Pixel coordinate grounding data
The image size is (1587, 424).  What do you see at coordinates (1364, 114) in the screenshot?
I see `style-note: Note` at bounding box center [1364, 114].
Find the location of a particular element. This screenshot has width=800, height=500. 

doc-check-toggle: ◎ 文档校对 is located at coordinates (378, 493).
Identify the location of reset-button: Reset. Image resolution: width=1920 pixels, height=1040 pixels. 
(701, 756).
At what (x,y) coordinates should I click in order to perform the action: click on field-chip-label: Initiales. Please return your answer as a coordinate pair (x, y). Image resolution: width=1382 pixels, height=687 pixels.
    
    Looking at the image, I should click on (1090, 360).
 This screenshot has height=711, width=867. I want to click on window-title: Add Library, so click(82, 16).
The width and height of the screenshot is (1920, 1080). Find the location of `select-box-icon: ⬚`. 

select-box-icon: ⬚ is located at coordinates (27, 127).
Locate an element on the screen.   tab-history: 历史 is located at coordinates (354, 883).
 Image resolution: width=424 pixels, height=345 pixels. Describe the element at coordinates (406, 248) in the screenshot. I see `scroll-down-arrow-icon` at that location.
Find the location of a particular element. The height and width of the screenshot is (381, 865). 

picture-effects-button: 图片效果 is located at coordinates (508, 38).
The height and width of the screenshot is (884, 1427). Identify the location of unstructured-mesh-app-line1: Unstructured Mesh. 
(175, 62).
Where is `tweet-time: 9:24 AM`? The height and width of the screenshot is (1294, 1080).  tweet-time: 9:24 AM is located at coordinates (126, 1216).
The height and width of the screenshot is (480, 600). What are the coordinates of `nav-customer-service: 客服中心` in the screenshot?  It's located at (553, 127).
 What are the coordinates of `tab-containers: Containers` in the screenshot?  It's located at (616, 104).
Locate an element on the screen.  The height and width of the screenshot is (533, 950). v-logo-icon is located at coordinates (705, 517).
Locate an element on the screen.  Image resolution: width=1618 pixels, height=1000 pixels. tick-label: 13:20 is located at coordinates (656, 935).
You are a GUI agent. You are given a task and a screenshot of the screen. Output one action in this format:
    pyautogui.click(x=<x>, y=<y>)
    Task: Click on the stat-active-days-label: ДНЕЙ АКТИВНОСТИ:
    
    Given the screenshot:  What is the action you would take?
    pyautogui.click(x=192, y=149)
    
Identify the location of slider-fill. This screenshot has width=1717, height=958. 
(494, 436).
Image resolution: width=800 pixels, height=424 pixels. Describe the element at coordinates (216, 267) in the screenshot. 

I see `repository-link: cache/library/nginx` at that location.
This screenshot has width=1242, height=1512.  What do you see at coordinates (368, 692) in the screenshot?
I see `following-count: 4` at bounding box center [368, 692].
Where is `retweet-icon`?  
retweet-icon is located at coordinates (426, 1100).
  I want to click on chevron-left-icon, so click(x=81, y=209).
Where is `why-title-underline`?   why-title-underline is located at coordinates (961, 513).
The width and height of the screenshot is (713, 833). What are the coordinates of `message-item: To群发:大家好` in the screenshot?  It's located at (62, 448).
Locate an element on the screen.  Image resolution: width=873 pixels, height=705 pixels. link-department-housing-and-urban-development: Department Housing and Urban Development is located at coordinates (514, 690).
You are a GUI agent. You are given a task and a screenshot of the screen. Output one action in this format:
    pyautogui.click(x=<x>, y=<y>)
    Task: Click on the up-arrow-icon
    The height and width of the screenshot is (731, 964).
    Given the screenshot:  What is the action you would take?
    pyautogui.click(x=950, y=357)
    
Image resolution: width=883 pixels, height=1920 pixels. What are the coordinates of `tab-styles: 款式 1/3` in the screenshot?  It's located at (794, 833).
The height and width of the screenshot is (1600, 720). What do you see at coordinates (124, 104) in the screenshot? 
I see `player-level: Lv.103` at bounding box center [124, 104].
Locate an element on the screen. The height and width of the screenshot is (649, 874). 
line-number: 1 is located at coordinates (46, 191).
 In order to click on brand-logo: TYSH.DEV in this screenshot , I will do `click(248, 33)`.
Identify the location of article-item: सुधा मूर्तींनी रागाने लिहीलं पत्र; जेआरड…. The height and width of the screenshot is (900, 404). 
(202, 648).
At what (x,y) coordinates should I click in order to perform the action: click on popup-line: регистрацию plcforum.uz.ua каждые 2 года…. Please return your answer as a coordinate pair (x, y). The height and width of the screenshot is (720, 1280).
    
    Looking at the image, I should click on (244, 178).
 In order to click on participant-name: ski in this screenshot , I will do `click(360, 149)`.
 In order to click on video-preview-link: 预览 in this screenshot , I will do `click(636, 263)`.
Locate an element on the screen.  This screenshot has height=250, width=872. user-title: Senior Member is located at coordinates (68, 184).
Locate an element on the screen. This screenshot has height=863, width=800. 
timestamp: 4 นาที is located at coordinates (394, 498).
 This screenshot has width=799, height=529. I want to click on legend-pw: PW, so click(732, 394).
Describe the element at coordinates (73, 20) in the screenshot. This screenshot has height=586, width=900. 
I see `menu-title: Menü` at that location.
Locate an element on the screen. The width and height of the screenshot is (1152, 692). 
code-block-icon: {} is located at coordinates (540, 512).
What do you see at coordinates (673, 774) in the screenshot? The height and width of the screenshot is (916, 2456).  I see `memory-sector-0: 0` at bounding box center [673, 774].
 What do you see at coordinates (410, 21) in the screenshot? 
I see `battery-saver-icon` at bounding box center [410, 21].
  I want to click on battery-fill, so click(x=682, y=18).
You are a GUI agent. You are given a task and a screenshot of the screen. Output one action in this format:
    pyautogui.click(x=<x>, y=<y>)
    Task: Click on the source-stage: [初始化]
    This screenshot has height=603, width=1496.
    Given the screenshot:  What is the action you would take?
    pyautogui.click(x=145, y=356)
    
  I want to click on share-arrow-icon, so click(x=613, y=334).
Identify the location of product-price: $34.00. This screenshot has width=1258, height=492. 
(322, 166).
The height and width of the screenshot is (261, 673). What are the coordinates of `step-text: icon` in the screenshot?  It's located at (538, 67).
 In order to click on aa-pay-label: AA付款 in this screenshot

Task:
Please arrange the entries above as a numbered list, leaving out any blank lines.

Exercise solution:
1. The image size is (1587, 424).  What do you see at coordinates (1364, 114) in the screenshot?
2. I see `style-note: Note` at bounding box center [1364, 114].
3. Find the location of a particular element. This screenshot has width=800, height=500. 
4. doc-check-toggle: ◎ 文档校对 is located at coordinates (378, 493).
5. Identify the location of reset-button: Reset. Image resolution: width=1920 pixels, height=1040 pixels. 
6. (701, 756).
7. At what (x,y) coordinates should I click in order to perform the action: click on field-chip-label: Initiales. Please return your answer as a coordinate pair (x, y). Image resolution: width=1382 pixels, height=687 pixels.
8.     Looking at the image, I should click on (1090, 360).
9.  This screenshot has height=711, width=867. I want to click on window-title: Add Library, so click(82, 16).
10. The width and height of the screenshot is (1920, 1080). Find the location of `select-box-icon: ⬚`. 
11. select-box-icon: ⬚ is located at coordinates (27, 127).
12. Locate an element on the screen.   tab-history: 历史 is located at coordinates (354, 883).
13.  Image resolution: width=424 pixels, height=345 pixels. Describe the element at coordinates (406, 248) in the screenshot. I see `scroll-down-arrow-icon` at that location.
14. Find the location of a particular element. The height and width of the screenshot is (381, 865). 
15. picture-effects-button: 图片效果 is located at coordinates (508, 38).
16. The height and width of the screenshot is (884, 1427). Identify the location of unstructured-mesh-app-line1: Unstructured Mesh. 
17. (175, 62).
18. Where is `tweet-time: 9:24 AM`? The height and width of the screenshot is (1294, 1080).  tweet-time: 9:24 AM is located at coordinates (126, 1216).
19. The height and width of the screenshot is (480, 600). What are the coordinates of `nav-customer-service: 客服中心` in the screenshot?  It's located at (553, 127).
20.  What are the coordinates of `tab-containers: Containers` in the screenshot?  It's located at (616, 104).
21. Locate an element on the screen.  The height and width of the screenshot is (533, 950). v-logo-icon is located at coordinates (705, 517).
22. Locate an element on the screen.  Image resolution: width=1618 pixels, height=1000 pixels. tick-label: 13:20 is located at coordinates (656, 935).
23. You are a GUI agent. You are given a task and a screenshot of the screen. Output one action in this format:
24.     pyautogui.click(x=<x>, y=<y>)
25.     Task: Click on the stat-active-days-label: ДНЕЙ АКТИВНОСТИ:
26.     Given the screenshot:  What is the action you would take?
27.     pyautogui.click(x=192, y=149)
28. Identify the location of slider-fill. This screenshot has width=1717, height=958. 
29. (494, 436).
30. Image resolution: width=800 pixels, height=424 pixels. Describe the element at coordinates (216, 267) in the screenshot. 
31. I see `repository-link: cache/library/nginx` at that location.
32. This screenshot has width=1242, height=1512.  What do you see at coordinates (368, 692) in the screenshot?
33. I see `following-count: 4` at bounding box center [368, 692].
34. Where is `retweet-icon`?  
35. retweet-icon is located at coordinates (426, 1100).
36.   I want to click on chevron-left-icon, so click(x=81, y=209).
37. Where is `why-title-underline`?   why-title-underline is located at coordinates (961, 513).
38. The width and height of the screenshot is (713, 833). What are the coordinates of `message-item: To群发:大家好` in the screenshot?  It's located at (62, 448).
39. Locate an element on the screen.  Image resolution: width=873 pixels, height=705 pixels. link-department-housing-and-urban-development: Department Housing and Urban Development is located at coordinates (514, 690).
40. You are a GUI agent. You are given a task and a screenshot of the screen. Output one action in this format:
41.     pyautogui.click(x=<x>, y=<y>)
42.     Task: Click on the up-arrow-icon
43.     The height and width of the screenshot is (731, 964).
44.     Given the screenshot:  What is the action you would take?
45.     pyautogui.click(x=950, y=357)
46. Image resolution: width=883 pixels, height=1920 pixels. What are the coordinates of `tab-styles: 款式 1/3` in the screenshot?  It's located at (794, 833).
47. The height and width of the screenshot is (1600, 720). What do you see at coordinates (124, 104) in the screenshot? 
48. I see `player-level: Lv.103` at bounding box center [124, 104].
49. Locate an element on the screen. The height and width of the screenshot is (649, 874). 
50. line-number: 1 is located at coordinates (46, 191).
51.  In order to click on brand-logo: TYSH.DEV in this screenshot , I will do `click(248, 33)`.
52. Identify the location of article-item: सुधा मूर्तींनी रागाने लिहीलं पत्र; जेआरड…. The height and width of the screenshot is (900, 404). 
53. (202, 648).
54. At what (x,y) coordinates should I click in order to perform the action: click on popup-line: регистрацию plcforum.uz.ua каждые 2 года…. Please return your answer as a coordinate pair (x, y). The height and width of the screenshot is (720, 1280).
55.     Looking at the image, I should click on (244, 178).
56.  In order to click on participant-name: ski in this screenshot , I will do `click(360, 149)`.
57.  In order to click on video-preview-link: 预览 in this screenshot , I will do `click(636, 263)`.
58. Locate an element on the screen.  This screenshot has height=250, width=872. user-title: Senior Member is located at coordinates (68, 184).
59. Locate an element on the screen. This screenshot has height=863, width=800. 
60. timestamp: 4 นาที is located at coordinates (394, 498).
61.  This screenshot has width=799, height=529. I want to click on legend-pw: PW, so click(732, 394).
62. Describe the element at coordinates (73, 20) in the screenshot. This screenshot has height=586, width=900. 
63. I see `menu-title: Menü` at that location.
64. Locate an element on the screen. The width and height of the screenshot is (1152, 692). 
65. code-block-icon: {} is located at coordinates (540, 512).
66. What do you see at coordinates (673, 774) in the screenshot? The height and width of the screenshot is (916, 2456).  I see `memory-sector-0: 0` at bounding box center [673, 774].
67.  What do you see at coordinates (410, 21) in the screenshot? 
68. I see `battery-saver-icon` at bounding box center [410, 21].
69.   I want to click on battery-fill, so click(x=682, y=18).
70. You are a GUI agent. You are given a task and a screenshot of the screen. Output one action in this format:
71.     pyautogui.click(x=<x>, y=<y>)
72.     Task: Click on the source-stage: [初始化]
73.     This screenshot has height=603, width=1496.
74.     Given the screenshot:  What is the action you would take?
75.     pyautogui.click(x=145, y=356)
76.   I want to click on share-arrow-icon, so click(x=613, y=334).
77. Identify the location of product-price: $34.00. This screenshot has width=1258, height=492. 
78. (322, 166).
79. The height and width of the screenshot is (261, 673). What are the coordinates of `step-text: icon` in the screenshot?  It's located at (538, 67).
80.  In order to click on aa-pay-label: AA付款 in this screenshot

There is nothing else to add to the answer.